Chuck Furuya tells the story of his experience moderating a wine panel, when one of the national experts made the comment that he didn’t care what his customers wanted. They drank what he served or he showed them the door.
“How dare you?” Furuya recalls saying to the man, plus some other choice words. He doesn’t think he’ll be invited back.
But that’s OK. At Vino Italian Tapas & Wine Bar, he has a place for his passion.
His bottom line: All the expertise in the world means nothing if you can’t translate for the least savvy wine drinker in your restaurant. “If you can’t connect to the customer, what difference does it make? It’s not relatable.”

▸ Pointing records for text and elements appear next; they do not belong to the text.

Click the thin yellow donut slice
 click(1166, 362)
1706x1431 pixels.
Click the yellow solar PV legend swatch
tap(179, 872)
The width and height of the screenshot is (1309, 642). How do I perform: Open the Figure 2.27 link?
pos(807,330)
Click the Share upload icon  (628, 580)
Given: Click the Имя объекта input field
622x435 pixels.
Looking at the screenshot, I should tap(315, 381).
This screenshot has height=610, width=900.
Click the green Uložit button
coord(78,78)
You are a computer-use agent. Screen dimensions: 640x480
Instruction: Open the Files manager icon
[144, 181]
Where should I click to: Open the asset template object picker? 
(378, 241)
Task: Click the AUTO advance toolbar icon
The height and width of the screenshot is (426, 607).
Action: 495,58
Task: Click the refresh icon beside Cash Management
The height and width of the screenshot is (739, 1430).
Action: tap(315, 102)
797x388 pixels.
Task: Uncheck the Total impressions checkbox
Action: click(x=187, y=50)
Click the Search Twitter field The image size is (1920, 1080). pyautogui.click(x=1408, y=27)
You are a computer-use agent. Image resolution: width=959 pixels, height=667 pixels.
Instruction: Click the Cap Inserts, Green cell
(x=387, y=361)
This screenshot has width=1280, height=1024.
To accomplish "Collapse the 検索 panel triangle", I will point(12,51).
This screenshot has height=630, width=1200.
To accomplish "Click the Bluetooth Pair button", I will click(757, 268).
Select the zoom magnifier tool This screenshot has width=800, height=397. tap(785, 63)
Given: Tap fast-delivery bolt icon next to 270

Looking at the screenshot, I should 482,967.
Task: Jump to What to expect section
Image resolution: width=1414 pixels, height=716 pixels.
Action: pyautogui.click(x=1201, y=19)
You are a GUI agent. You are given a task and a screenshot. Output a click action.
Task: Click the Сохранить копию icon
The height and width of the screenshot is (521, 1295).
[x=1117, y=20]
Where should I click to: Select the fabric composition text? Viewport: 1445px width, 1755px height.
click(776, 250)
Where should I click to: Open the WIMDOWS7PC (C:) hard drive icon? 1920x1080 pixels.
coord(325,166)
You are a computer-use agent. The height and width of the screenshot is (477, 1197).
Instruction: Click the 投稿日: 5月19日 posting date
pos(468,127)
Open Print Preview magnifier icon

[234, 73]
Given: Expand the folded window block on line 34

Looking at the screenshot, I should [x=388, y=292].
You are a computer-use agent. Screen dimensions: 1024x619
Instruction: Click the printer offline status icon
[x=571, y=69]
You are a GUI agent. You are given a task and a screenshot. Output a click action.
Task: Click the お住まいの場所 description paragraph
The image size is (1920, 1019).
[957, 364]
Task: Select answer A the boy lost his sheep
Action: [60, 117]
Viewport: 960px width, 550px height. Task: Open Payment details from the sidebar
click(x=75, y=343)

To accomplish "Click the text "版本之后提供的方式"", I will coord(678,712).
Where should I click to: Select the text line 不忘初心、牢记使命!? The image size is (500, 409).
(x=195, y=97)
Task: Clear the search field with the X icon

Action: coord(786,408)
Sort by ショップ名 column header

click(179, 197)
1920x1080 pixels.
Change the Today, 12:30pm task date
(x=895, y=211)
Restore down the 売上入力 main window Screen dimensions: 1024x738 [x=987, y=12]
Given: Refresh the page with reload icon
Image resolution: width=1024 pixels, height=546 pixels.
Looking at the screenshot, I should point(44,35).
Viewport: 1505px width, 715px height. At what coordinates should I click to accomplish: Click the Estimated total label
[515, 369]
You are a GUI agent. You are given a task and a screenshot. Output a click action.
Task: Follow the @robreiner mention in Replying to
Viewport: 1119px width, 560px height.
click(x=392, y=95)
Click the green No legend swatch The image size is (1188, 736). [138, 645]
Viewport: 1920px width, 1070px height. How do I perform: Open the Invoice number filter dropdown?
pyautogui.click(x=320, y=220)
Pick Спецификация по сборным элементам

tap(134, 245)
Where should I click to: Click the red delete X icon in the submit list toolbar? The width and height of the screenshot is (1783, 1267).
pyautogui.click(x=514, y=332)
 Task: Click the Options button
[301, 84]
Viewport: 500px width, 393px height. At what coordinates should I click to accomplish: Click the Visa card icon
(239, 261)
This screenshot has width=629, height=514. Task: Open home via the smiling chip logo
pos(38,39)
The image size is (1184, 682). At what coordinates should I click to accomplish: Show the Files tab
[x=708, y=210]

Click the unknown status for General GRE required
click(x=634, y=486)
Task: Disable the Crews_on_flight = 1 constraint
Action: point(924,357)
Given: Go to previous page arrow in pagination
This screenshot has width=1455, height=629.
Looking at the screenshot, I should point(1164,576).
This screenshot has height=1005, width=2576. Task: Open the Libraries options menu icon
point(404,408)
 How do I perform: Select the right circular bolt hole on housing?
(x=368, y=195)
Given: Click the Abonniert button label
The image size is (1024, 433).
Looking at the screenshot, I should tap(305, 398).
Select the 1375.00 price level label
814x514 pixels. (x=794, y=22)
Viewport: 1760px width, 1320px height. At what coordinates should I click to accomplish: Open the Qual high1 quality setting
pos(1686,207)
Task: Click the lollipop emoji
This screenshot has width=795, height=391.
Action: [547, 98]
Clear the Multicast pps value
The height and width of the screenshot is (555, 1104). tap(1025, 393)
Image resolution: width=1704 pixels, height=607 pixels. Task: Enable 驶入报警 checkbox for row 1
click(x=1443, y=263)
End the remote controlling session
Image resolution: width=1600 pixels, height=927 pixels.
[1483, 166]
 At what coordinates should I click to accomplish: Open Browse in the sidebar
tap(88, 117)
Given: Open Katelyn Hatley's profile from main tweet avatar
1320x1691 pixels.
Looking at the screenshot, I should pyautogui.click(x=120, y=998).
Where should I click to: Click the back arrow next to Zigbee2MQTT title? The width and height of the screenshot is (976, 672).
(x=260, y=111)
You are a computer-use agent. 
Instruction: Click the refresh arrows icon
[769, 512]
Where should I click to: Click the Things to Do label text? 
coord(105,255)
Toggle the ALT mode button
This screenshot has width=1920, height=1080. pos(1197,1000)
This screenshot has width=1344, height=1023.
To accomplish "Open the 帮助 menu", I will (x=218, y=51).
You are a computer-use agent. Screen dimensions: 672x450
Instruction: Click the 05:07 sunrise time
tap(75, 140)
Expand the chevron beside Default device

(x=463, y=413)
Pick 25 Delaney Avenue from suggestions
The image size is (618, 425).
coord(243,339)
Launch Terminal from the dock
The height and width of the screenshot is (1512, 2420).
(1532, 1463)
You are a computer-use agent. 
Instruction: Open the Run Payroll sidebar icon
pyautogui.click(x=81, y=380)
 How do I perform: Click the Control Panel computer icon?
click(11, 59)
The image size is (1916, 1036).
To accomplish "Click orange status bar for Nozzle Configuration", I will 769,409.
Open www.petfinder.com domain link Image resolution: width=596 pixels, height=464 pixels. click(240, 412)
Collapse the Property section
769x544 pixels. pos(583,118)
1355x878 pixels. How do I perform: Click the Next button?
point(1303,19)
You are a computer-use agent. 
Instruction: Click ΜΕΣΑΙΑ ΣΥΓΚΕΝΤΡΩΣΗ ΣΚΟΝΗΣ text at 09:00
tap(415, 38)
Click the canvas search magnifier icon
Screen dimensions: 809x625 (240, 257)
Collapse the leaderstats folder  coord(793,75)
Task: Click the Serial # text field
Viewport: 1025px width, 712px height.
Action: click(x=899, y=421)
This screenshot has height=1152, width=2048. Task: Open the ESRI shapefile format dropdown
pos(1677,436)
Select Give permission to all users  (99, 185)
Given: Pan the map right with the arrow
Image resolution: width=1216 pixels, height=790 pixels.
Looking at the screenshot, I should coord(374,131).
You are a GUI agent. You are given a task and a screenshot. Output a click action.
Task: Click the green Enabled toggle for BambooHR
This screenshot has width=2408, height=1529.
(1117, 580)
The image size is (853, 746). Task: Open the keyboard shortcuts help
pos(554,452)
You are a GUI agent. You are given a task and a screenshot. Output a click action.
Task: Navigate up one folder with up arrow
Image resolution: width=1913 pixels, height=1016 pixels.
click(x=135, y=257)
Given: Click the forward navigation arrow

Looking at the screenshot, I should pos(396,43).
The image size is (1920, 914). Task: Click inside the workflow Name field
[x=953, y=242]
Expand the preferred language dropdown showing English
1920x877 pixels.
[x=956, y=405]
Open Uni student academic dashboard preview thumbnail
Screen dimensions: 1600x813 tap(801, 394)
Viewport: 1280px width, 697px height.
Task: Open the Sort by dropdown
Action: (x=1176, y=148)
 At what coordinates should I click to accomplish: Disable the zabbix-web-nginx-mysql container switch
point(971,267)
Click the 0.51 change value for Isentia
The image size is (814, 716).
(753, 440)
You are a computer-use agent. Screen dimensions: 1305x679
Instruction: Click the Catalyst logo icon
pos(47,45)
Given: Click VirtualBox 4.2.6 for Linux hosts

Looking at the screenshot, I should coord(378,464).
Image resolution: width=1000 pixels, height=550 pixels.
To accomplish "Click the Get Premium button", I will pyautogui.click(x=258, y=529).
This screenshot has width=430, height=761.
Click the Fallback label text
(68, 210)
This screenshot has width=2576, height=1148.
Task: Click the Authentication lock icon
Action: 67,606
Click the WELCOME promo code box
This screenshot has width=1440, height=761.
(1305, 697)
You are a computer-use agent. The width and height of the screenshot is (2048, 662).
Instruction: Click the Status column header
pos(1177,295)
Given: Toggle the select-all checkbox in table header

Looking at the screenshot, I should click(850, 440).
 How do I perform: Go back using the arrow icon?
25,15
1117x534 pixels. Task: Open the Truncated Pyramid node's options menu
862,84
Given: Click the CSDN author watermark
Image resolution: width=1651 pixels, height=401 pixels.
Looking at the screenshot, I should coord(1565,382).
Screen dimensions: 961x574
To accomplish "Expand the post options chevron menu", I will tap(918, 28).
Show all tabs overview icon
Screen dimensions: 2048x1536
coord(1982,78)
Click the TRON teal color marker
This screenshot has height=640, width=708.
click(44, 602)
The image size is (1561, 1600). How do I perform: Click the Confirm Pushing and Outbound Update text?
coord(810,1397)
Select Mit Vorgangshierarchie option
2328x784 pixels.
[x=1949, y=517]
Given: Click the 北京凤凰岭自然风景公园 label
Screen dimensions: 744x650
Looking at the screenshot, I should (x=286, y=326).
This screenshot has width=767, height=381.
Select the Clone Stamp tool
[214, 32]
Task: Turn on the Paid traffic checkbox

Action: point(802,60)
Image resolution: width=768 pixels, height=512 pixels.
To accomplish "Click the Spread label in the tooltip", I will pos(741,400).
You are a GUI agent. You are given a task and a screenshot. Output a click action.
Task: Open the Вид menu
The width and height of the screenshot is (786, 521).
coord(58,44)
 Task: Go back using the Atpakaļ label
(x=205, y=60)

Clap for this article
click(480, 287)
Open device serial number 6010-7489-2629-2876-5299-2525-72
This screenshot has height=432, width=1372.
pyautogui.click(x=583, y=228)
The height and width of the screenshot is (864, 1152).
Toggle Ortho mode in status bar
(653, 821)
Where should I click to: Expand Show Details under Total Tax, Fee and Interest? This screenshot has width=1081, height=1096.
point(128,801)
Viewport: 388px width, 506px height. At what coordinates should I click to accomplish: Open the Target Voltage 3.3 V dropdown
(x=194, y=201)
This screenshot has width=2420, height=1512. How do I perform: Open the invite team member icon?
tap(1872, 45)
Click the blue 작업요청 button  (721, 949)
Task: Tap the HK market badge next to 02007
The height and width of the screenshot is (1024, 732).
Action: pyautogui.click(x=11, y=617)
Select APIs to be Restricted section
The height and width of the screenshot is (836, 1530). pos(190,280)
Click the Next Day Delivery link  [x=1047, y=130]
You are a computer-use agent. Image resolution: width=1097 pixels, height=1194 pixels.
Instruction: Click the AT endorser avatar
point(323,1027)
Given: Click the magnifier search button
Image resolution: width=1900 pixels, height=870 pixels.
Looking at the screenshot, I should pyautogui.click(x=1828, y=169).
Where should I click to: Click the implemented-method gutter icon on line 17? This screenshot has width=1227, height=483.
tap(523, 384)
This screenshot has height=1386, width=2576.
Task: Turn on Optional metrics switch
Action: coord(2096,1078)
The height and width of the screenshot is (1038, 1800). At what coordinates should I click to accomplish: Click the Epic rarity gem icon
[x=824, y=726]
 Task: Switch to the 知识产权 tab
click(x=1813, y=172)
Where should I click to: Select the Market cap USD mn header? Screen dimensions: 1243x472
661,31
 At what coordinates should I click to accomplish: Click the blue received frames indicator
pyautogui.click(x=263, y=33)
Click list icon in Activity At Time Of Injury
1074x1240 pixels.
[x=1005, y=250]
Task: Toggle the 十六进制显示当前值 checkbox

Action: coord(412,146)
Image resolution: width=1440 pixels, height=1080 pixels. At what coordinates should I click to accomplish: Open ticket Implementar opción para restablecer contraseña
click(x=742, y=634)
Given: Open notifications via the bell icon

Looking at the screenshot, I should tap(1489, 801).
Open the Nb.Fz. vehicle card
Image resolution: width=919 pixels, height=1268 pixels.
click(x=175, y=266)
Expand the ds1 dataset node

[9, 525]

A week from today, finalists will be announced in the James Beard Foundation Awards for the nation’s top chefs and restaurants. The winners will be named May 3.
Vino is on the shortlist, among 20 semifinalists announced last month for best wine program. The only other Hawaii restaurant to make it this far is Senia, a semifinalist in the category of best new restaurant.
For his part, Furuya, the master sommelier behind Vino’s wine program, doesn’t expect to make the next cut, when the list is winnowed to five. The competition is at such a high level and the pool of judges so far away, he said in an interview last week, that the chances for a neighborhood restaurant in Hawaii are slim.
But the recognition has proved Furuya is not — as he sometimes jokes — a has-been.
Not that Vino is all about him, even if he is an unmistakable presence on the floor, renowned for his bad jokes as much as his good wine advice, shared in equal parts with Vino diners. He credits general manager Ann Taketa, chef Keith Endo and his full staff for making Vino worthy.
That said, Furuya has plenty to say about what makes a wine program worthy.
But first, why his opinion matters. Furuya became Hawaii’s first master sommelier in 1988, at age 33, and was only the 10th in the nation to reach that level. It says something that in nearly three decades just two others in the state — Roberto Viernes and Patrick Okubo — have run the gauntlet of the Court of Master Sommeliers to gain the same certification.
He poured the wine at some of the pre-eminent white-tablecloth institutions of Honolulu history: Bagwells 2424, the Maile restaurant at the old Kahala Hilton, La Mer. He was education chairman for the Court of Master Sommeliers, is now a partner in the DK Restaurants chain, supervises the wine program for all those eight restaurants, consults for Hawaiian Airlines and is the wine columnist for the Honolulu Star-Advertiser.
If you point Furuya at a wine, any wine, he can likely tell you with a sniff what it is, where it came from and what kind of soil the grapes grew in, maybe even how much it rained the year they were harvested. But far more important, he says: “Is it good? Why is it good? How much is it worth? What kind of food does it go with?”
That’s what the customer cares about.
For Vino he selects wines to match the food, that are low in oak and bitterness levels, don’t come across as highly alcoholic and that meet his standard of “gulpability,” a level of easy-drinking deliciousness. They tend to come from interesting, small producers whose vineyards Furuya has walked himself.
His job is not to chase the fashionable, he says. “You’re rooted in your craft; you’re connected to what’s happening but not just getting caught up in the hipster trends.”
Wines by the glass are served from a wine Cruvinet, a high-end storage and service system that keeps wine fresh and at the proper temperature. Glasses go through two dishwashers — one with soap, the other with just hot water, to rinse away any residue that can affect a wine’s taste. Then they are all hand-polished.
Wine service is “not about wearing tuxedos and serving verticals of Opus One. It’s good wine, served at the right temperature, in clean glassware,” he says.
“I’m not saying it has to be fine dining — it can be casual and true to Hawaii — it just has to be ingenious.”